═════ DATA TO USE ═════

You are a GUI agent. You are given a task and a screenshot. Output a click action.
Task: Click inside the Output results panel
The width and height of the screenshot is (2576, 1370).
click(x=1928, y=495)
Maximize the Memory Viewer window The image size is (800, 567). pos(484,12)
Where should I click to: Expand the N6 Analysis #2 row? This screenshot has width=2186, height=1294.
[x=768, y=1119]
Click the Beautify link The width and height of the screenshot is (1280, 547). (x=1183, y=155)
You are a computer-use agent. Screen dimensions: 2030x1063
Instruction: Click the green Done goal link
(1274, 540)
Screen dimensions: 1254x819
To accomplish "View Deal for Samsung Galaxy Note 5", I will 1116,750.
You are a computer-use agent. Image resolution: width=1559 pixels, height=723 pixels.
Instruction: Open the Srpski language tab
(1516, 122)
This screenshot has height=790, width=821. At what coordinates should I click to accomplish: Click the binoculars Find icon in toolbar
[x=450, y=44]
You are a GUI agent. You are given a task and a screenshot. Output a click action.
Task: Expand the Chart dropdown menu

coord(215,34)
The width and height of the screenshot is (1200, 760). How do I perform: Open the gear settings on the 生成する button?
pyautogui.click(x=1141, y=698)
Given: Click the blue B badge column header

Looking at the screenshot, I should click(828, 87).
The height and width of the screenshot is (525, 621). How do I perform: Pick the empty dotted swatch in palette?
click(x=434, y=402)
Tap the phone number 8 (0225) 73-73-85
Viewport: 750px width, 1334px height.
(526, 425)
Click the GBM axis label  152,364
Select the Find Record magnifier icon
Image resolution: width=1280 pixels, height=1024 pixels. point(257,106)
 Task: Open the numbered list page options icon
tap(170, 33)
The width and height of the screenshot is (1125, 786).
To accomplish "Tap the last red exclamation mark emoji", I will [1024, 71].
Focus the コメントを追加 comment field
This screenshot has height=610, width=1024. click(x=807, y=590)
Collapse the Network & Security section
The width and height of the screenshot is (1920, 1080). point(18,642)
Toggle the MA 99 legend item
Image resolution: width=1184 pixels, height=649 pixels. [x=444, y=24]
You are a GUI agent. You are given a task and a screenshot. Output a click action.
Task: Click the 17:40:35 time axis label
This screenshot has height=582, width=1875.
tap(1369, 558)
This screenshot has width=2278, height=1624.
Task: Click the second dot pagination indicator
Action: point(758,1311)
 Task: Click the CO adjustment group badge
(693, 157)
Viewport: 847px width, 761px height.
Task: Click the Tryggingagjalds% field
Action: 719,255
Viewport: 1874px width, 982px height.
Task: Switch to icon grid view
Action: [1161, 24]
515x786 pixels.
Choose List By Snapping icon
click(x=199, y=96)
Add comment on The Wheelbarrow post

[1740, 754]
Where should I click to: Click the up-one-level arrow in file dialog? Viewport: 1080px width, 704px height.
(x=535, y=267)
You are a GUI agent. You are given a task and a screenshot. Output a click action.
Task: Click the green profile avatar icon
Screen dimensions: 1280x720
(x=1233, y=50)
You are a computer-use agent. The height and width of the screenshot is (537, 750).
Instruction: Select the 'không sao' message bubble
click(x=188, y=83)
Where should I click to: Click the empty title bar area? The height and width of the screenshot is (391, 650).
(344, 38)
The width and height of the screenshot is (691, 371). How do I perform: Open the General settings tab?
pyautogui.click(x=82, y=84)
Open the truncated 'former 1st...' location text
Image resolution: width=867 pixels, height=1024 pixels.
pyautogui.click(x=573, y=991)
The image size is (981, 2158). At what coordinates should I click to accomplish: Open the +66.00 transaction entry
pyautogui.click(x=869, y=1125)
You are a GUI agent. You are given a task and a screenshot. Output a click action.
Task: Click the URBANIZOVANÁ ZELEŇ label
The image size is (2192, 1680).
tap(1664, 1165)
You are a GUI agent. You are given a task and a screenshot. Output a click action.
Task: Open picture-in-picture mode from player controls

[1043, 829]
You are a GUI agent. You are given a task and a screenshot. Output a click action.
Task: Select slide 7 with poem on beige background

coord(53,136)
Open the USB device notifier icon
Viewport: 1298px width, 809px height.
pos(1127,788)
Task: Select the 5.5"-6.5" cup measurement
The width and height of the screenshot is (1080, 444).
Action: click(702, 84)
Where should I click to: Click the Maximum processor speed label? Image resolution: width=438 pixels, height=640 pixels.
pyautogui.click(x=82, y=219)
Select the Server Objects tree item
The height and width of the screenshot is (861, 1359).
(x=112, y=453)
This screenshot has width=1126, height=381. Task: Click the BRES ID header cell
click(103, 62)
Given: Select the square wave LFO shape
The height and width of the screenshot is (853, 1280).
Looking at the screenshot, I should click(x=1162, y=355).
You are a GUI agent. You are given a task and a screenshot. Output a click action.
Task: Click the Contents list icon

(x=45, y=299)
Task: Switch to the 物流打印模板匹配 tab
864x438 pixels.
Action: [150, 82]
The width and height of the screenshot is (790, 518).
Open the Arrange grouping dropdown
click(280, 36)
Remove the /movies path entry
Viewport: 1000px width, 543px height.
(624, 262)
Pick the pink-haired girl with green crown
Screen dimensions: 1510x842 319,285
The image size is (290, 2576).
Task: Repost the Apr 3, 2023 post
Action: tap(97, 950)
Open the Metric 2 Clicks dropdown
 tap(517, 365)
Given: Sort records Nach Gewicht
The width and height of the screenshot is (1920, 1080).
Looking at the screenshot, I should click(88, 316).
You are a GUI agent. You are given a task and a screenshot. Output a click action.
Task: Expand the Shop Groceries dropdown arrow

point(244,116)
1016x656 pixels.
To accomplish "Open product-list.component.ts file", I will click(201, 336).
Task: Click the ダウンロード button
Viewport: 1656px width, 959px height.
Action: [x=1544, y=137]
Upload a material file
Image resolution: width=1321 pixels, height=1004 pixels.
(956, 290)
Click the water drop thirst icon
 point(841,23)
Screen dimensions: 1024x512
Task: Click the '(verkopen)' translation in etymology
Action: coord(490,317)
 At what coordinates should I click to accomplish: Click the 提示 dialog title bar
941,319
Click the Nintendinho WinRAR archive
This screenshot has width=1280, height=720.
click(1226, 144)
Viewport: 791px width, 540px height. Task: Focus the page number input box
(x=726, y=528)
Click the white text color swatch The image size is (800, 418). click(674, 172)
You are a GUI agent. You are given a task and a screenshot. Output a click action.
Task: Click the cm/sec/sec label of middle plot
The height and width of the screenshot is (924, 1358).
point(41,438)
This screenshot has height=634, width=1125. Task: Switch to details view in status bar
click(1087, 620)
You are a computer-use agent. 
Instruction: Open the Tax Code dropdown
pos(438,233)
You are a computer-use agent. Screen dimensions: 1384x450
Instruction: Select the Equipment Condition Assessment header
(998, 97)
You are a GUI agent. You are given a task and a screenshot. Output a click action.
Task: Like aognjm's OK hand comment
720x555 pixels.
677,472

═════

> _SHORT TASK_: Present all lines of the items above as a numbered list, omitting any blank lines.

> _PROBLEM SOLUTION_:
1. You are a GUI agent. You are given a task and a screenshot. Output a click action.
2. Task: Click inside the Output results panel
3. The width and height of the screenshot is (2576, 1370).
4. click(x=1928, y=495)
5. Maximize the Memory Viewer window The image size is (800, 567). pos(484,12)
6. Where should I click to: Expand the N6 Analysis #2 row? This screenshot has width=2186, height=1294.
7. [x=768, y=1119]
8. Click the Beautify link The width and height of the screenshot is (1280, 547). (x=1183, y=155)
9. You are a computer-use agent. Screen dimensions: 2030x1063
10. Instruction: Click the green Done goal link
11. (1274, 540)
12. Screen dimensions: 1254x819
13. To accomplish "View Deal for Samsung Galaxy Note 5", I will 1116,750.
14. You are a computer-use agent. Image resolution: width=1559 pixels, height=723 pixels.
15. Instruction: Open the Srpski language tab
16. (1516, 122)
17. This screenshot has height=790, width=821. At what coordinates should I click to accomplish: Click the binoculars Find icon in toolbar
18. [x=450, y=44]
19. You are a GUI agent. You are given a task and a screenshot. Output a click action.
20. Task: Expand the Chart dropdown menu
21. coord(215,34)
22. The width and height of the screenshot is (1200, 760). How do I perform: Open the gear settings on the 生成する button?
23. pyautogui.click(x=1141, y=698)
24. Given: Click the blue B badge column header
25. Looking at the screenshot, I should click(828, 87).
26. The height and width of the screenshot is (525, 621). How do I perform: Pick the empty dotted swatch in palette?
27. click(x=434, y=402)
28. Tap the phone number 8 (0225) 73-73-85
29. Viewport: 750px width, 1334px height.
30. (526, 425)
31. Click the GBM axis label  152,364
32. Select the Find Record magnifier icon
33. Image resolution: width=1280 pixels, height=1024 pixels. point(257,106)
34.  Task: Open the numbered list page options icon
35. tap(170, 33)
36. The width and height of the screenshot is (1125, 786).
37. To accomplish "Tap the last red exclamation mark emoji", I will [1024, 71].
38. Focus the コメントを追加 comment field
39. This screenshot has height=610, width=1024. click(x=807, y=590)
40. Collapse the Network & Security section
41. The width and height of the screenshot is (1920, 1080). point(18,642)
42. Toggle the MA 99 legend item
43. Image resolution: width=1184 pixels, height=649 pixels. [x=444, y=24]
44. You are a GUI agent. You are given a task and a screenshot. Output a click action.
45. Task: Click the 17:40:35 time axis label
46. This screenshot has height=582, width=1875.
47. tap(1369, 558)
48. This screenshot has width=2278, height=1624.
49. Task: Click the second dot pagination indicator
50. Action: point(758,1311)
51.  Task: Click the CO adjustment group badge
52. (693, 157)
53. Viewport: 847px width, 761px height.
54. Task: Click the Tryggingagjalds% field
55. Action: 719,255
56. Viewport: 1874px width, 982px height.
57. Task: Switch to icon grid view
58. Action: [1161, 24]
59. 515x786 pixels.
60. Choose List By Snapping icon
61. click(x=199, y=96)
62. Add comment on The Wheelbarrow post
63. [1740, 754]
64. Where should I click to: Click the up-one-level arrow in file dialog? Viewport: 1080px width, 704px height.
65. (x=535, y=267)
66. You are a GUI agent. You are given a task and a screenshot. Output a click action.
67. Task: Click the green profile avatar icon
68. Screen dimensions: 1280x720
69. (x=1233, y=50)
70. You are a computer-use agent. The height and width of the screenshot is (537, 750).
71. Instruction: Select the 'không sao' message bubble
72. click(x=188, y=83)
73. Where should I click to: Click the empty title bar area? The height and width of the screenshot is (391, 650).
74. (344, 38)
75. The width and height of the screenshot is (691, 371). How do I perform: Open the General settings tab?
76. pyautogui.click(x=82, y=84)
77. Open the truncated 'former 1st...' location text
78. Image resolution: width=867 pixels, height=1024 pixels.
79. pyautogui.click(x=573, y=991)
80. The image size is (981, 2158). At what coordinates should I click to accomplish: Open the +66.00 transaction entry
81. pyautogui.click(x=869, y=1125)
82. You are a GUI agent. You are given a task and a screenshot. Output a click action.
83. Task: Click the URBANIZOVANÁ ZELEŇ label
84. The image size is (2192, 1680).
85. tap(1664, 1165)
86. You are a GUI agent. You are given a task and a screenshot. Output a click action.
87. Task: Open picture-in-picture mode from player controls
88. [1043, 829]
89. You are a GUI agent. You are given a task and a screenshot. Output a click action.
90. Task: Select slide 7 with poem on beige background
91. coord(53,136)
92. Open the USB device notifier icon
93. Viewport: 1298px width, 809px height.
94. pos(1127,788)
95. Task: Select the 5.5"-6.5" cup measurement
96. The width and height of the screenshot is (1080, 444).
97. Action: click(702, 84)
98. Where should I click to: Click the Maximum processor speed label? Image resolution: width=438 pixels, height=640 pixels.
99. pyautogui.click(x=82, y=219)
100. Select the Server Objects tree item
101. The height and width of the screenshot is (861, 1359).
102. (x=112, y=453)
103. This screenshot has width=1126, height=381. Task: Click the BRES ID header cell
104. click(103, 62)
105. Given: Select the square wave LFO shape
106. The height and width of the screenshot is (853, 1280).
107. Looking at the screenshot, I should click(x=1162, y=355).
108. You are a GUI agent. You are given a task and a screenshot. Output a click action.
109. Task: Click the Contents list icon
110. (x=45, y=299)
111. Task: Switch to the 物流打印模板匹配 tab
112. 864x438 pixels.
113. Action: [150, 82]
114. The width and height of the screenshot is (790, 518).
115. Open the Arrange grouping dropdown
116. click(280, 36)
117. Remove the /movies path entry
118. Viewport: 1000px width, 543px height.
119. (624, 262)
120. Pick the pink-haired girl with green crown
121. Screen dimensions: 1510x842 319,285
122. The image size is (290, 2576).
123. Task: Repost the Apr 3, 2023 post
124. Action: tap(97, 950)
125. Open the Metric 2 Clicks dropdown
126.  tap(517, 365)
127. Given: Sort records Nach Gewicht
128. The width and height of the screenshot is (1920, 1080).
129. Looking at the screenshot, I should click(88, 316).
130. You are a GUI agent. You are given a task and a screenshot. Output a click action.
131. Task: Expand the Shop Groceries dropdown arrow
132. point(244,116)
133. 1016x656 pixels.
134. To accomplish "Open product-list.component.ts file", I will click(201, 336).
135. Task: Click the ダウンロード button
136. Viewport: 1656px width, 959px height.
137. Action: [x=1544, y=137]
138. Upload a material file
139. Image resolution: width=1321 pixels, height=1004 pixels.
140. (956, 290)
141. Click the water drop thirst icon
142.  point(841,23)
143. Screen dimensions: 1024x512
144. Task: Click the '(verkopen)' translation in etymology
145. Action: coord(490,317)
146.  At what coordinates should I click to accomplish: Click the 提示 dialog title bar
147. 941,319
148. Click the Nintendinho WinRAR archive
149. This screenshot has width=1280, height=720.
150. click(1226, 144)
151. Viewport: 791px width, 540px height. Task: Focus the page number input box
152. (x=726, y=528)
153. Click the white text color swatch The image size is (800, 418). click(674, 172)
154. You are a GUI agent. You are given a task and a screenshot. Output a click action.
155. Task: Click the cm/sec/sec label of middle plot
156. The height and width of the screenshot is (924, 1358).
157. point(41,438)
158. This screenshot has height=634, width=1125. Task: Switch to details view in status bar
159. click(1087, 620)
160. You are a computer-use agent. 
161. Instruction: Open the Tax Code dropdown
162. pos(438,233)
163. You are a computer-use agent. Screen dimensions: 1384x450
164. Instruction: Select the Equipment Condition Assessment header
165. (998, 97)
166. You are a GUI agent. You are given a task and a screenshot. Output a click action.
167. Task: Like aognjm's OK hand comment
168. 720x555 pixels.
169. 677,472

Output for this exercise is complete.